Exercise description =
Wherever "country" turns up in the entries, copy out the line that holds it.

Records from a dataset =
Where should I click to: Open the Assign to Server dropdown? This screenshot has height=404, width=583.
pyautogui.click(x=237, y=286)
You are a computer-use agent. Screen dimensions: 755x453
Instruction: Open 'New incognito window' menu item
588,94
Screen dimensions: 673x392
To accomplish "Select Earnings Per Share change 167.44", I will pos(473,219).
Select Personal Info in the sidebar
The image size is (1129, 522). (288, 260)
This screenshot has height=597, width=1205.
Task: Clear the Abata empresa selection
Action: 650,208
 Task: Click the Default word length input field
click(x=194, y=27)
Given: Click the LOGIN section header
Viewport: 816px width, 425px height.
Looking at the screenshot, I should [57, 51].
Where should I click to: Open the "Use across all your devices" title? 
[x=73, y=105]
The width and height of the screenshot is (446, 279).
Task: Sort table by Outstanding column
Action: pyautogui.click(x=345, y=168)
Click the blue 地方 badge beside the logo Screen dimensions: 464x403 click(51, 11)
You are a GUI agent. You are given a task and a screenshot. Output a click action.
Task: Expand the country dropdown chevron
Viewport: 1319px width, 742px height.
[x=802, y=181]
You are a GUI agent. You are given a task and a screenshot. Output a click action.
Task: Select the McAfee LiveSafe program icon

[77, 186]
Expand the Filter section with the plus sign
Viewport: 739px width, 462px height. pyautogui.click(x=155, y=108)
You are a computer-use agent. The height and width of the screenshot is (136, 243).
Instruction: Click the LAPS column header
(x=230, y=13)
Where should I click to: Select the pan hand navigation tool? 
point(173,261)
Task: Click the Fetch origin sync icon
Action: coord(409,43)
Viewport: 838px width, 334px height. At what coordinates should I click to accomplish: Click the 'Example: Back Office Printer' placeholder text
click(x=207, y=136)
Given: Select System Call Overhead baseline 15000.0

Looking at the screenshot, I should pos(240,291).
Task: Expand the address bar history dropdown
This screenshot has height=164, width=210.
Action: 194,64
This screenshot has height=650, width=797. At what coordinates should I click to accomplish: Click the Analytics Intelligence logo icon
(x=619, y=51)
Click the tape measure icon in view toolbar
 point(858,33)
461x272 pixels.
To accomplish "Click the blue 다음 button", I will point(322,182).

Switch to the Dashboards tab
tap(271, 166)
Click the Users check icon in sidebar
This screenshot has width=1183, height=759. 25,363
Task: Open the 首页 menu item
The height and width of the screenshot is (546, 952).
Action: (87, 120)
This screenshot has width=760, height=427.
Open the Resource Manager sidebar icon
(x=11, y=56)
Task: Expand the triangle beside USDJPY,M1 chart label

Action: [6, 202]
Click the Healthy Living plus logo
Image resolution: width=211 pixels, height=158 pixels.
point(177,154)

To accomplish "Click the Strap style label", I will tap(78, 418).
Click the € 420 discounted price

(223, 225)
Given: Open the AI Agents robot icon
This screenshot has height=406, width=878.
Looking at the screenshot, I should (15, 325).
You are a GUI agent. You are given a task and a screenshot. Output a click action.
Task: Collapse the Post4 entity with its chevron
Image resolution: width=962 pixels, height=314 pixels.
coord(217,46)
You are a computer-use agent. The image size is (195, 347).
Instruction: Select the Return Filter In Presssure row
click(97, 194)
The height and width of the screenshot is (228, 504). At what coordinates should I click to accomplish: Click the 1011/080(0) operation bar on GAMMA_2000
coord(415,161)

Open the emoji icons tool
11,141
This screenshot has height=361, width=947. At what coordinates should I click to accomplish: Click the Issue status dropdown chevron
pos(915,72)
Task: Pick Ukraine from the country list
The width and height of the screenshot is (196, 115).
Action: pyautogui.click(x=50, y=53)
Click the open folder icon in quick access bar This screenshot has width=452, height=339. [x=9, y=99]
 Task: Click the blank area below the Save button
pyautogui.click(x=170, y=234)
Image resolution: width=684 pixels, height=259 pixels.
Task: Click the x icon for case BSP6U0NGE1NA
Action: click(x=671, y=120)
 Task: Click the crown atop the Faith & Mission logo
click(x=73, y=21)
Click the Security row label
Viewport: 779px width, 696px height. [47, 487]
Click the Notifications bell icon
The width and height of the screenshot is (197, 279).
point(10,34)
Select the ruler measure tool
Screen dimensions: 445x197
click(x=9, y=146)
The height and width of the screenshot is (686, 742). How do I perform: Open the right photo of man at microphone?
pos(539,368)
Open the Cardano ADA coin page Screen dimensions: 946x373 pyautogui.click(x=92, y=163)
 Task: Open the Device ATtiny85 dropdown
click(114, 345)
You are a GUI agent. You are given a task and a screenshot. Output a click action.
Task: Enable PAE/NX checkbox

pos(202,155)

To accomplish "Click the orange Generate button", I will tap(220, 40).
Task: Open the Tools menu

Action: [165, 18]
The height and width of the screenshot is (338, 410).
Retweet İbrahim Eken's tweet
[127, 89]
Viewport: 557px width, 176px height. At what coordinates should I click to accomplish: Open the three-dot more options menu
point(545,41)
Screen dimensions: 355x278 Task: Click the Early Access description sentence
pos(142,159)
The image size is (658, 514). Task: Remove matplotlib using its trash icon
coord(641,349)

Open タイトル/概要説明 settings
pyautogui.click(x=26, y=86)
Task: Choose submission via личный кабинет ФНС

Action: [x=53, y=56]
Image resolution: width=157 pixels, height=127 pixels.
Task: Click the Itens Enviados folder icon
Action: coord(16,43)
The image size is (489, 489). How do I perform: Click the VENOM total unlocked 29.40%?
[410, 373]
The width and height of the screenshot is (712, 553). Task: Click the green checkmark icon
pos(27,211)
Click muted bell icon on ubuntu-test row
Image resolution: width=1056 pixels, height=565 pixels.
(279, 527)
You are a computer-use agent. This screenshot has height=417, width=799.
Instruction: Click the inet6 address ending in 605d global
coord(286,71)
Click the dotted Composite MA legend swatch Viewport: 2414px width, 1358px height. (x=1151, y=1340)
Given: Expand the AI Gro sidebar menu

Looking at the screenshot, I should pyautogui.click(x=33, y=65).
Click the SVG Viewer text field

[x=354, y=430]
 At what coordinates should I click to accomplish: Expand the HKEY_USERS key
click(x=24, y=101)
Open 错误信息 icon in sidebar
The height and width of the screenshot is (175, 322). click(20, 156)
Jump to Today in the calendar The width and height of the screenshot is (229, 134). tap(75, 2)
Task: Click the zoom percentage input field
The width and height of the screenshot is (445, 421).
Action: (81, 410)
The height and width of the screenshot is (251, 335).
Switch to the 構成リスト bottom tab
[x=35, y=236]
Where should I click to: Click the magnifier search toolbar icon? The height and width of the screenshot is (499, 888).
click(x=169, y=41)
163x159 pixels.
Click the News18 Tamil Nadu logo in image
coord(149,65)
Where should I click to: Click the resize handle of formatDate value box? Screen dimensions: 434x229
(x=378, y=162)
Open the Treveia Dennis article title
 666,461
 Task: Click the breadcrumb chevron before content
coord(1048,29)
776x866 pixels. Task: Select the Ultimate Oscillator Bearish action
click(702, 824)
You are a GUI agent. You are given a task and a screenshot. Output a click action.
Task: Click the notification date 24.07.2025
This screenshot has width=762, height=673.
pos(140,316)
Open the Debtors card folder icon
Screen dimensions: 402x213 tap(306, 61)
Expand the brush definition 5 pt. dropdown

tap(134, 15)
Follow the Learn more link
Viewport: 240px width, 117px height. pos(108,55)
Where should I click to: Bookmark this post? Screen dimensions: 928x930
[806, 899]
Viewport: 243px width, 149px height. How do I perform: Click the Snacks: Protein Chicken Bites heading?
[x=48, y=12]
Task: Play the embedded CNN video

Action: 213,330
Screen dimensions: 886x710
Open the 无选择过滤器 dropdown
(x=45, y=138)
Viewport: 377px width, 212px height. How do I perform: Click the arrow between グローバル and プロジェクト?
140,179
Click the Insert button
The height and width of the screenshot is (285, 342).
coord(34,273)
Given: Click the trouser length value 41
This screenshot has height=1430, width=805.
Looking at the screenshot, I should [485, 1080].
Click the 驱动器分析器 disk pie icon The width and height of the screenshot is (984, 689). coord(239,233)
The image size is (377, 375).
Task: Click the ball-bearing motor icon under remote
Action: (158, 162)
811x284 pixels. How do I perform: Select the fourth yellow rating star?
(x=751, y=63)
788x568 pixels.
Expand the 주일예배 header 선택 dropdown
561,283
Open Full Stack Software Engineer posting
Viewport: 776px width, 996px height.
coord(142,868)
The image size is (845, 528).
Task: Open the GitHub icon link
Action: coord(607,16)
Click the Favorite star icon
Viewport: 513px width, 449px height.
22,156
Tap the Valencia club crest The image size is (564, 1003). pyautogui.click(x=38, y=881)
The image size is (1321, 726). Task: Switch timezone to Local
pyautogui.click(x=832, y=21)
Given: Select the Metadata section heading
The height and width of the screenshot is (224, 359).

Answer =
Task: Expand the country dropdown chevron
Task: Pick Ukraine from the country list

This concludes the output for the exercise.